Page 1 of 2
Performance of PHP4 objects vs procedural and C++.
Posted: Fri Oct 07, 2005 6:29 am
by Heavy
I wrote a very cool parser in PHP4 that can take "any" kind of textual syntax definition and test a document for an exact match. Then I translate the results into php code and do whatever I like with it. I find its use in not just template engine stuff with fancy expression support, but also to produce complete scripting languages, useful when designing a complex CMS for example (which is exactly how I use it).
However, the bastard is awfully SLOW. It can take up to 10 seconds to process just one request, if the document is longer than a few 50 lines.
I realize that my code might be full of bloat, although it is actually clean enough to be hard to optimize further without drastical changes to the code design.
So I am wondering if objects in PHP are really slow, and I will benefit from rewriting it into a big procedural hack with a large associative array as the data container in place of the objects I use today - or if it is a dead end project and I should consider porting this to C++ and make it an extension to PHP and install it as a special library on the server?

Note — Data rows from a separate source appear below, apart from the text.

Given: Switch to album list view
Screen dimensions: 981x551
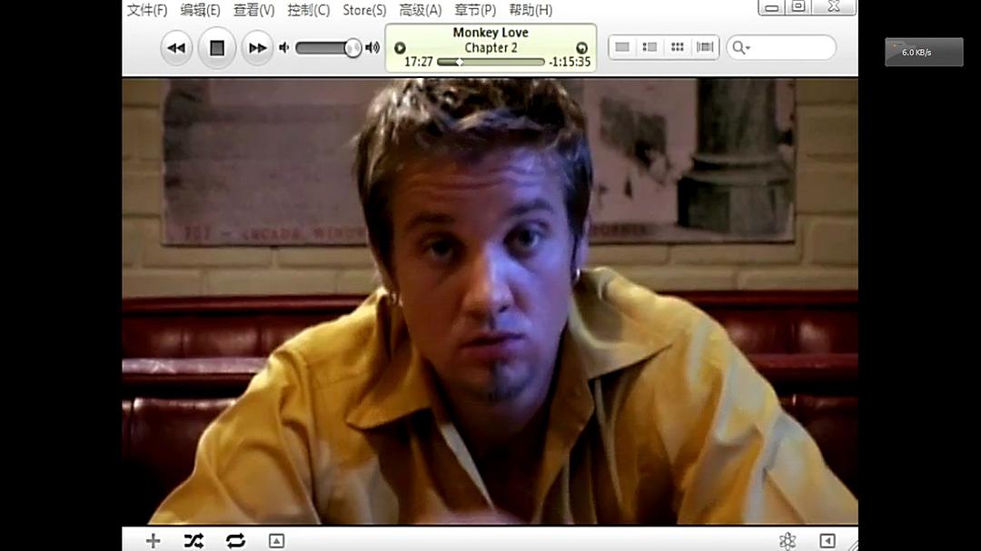Looking at the screenshot, I should [649, 47].
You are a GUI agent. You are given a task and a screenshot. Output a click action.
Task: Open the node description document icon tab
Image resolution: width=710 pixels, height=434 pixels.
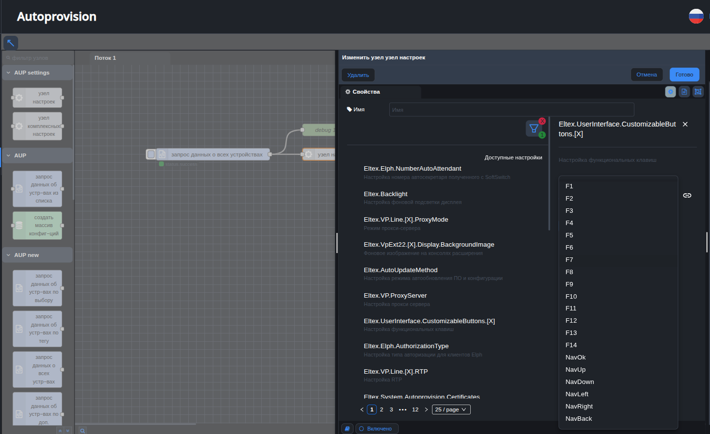(x=684, y=92)
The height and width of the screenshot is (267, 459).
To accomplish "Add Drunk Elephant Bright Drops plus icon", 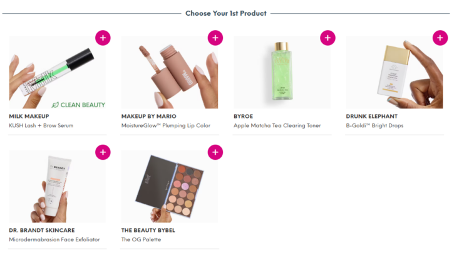I will pos(440,38).
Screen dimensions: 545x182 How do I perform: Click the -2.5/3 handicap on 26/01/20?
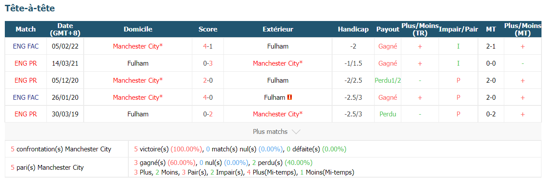pos(353,98)
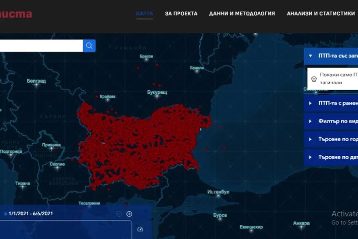Viewport: 358px width, 239px height.
Task: Click the red site logo
Action: tap(16, 14)
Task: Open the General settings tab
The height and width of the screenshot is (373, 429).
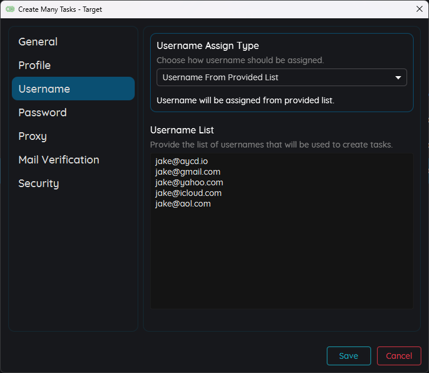Action: point(38,42)
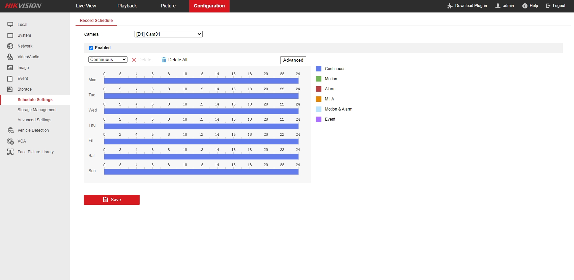Click the Motion green color swatch
The width and height of the screenshot is (574, 280).
pos(319,79)
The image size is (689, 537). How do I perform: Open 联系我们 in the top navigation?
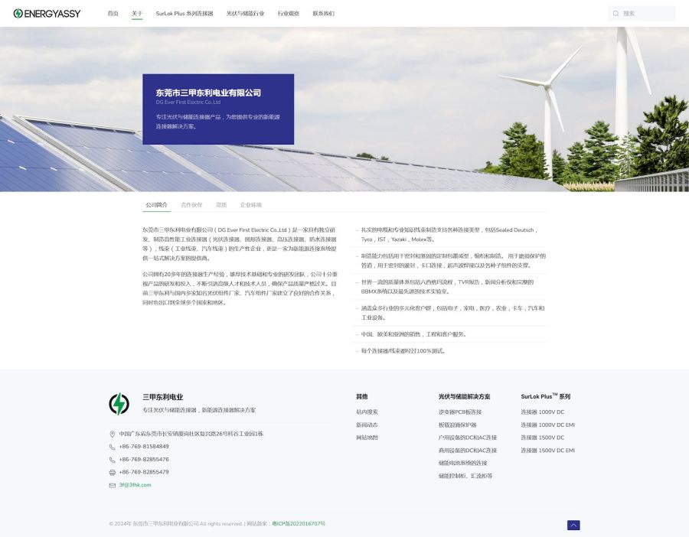(323, 14)
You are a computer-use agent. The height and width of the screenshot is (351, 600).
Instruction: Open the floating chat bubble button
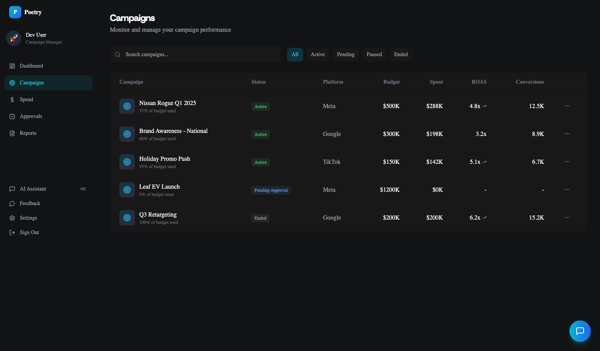pos(580,331)
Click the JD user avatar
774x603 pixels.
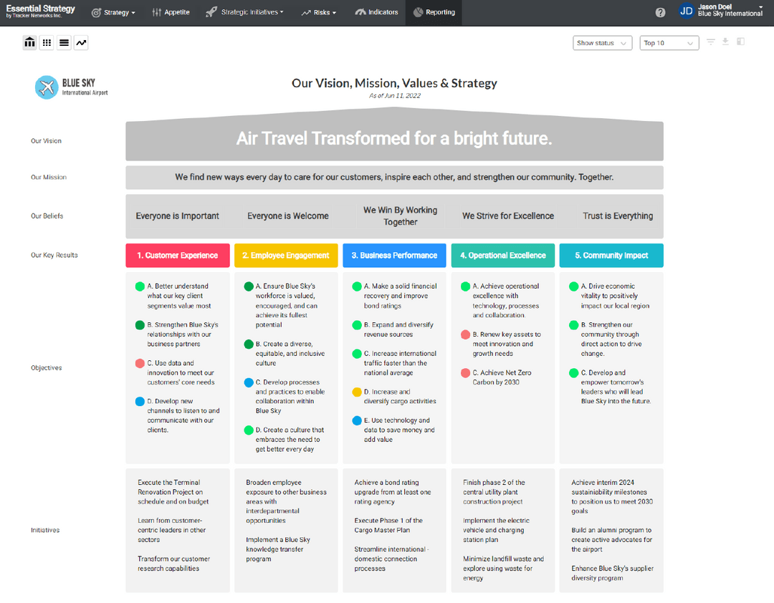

It isn't very much data I am handling, and I am having a hard time spotting any particular bottle neck in the code. I have run it through some profiling as well, but it is a recursive code design which makes it quite difficult to understand what the results mean.
What do you say? are PHP4 objects significantly slower than their procedural counterparts, or do I need to abandon PHP to speed things up?
Posted: Fri Oct 07, 2005 7:57 am
by Heavy
I guess I could stage a test case with a similar process, A being OOP and B being procedural, and try to measure the differences. Anyone else already done this?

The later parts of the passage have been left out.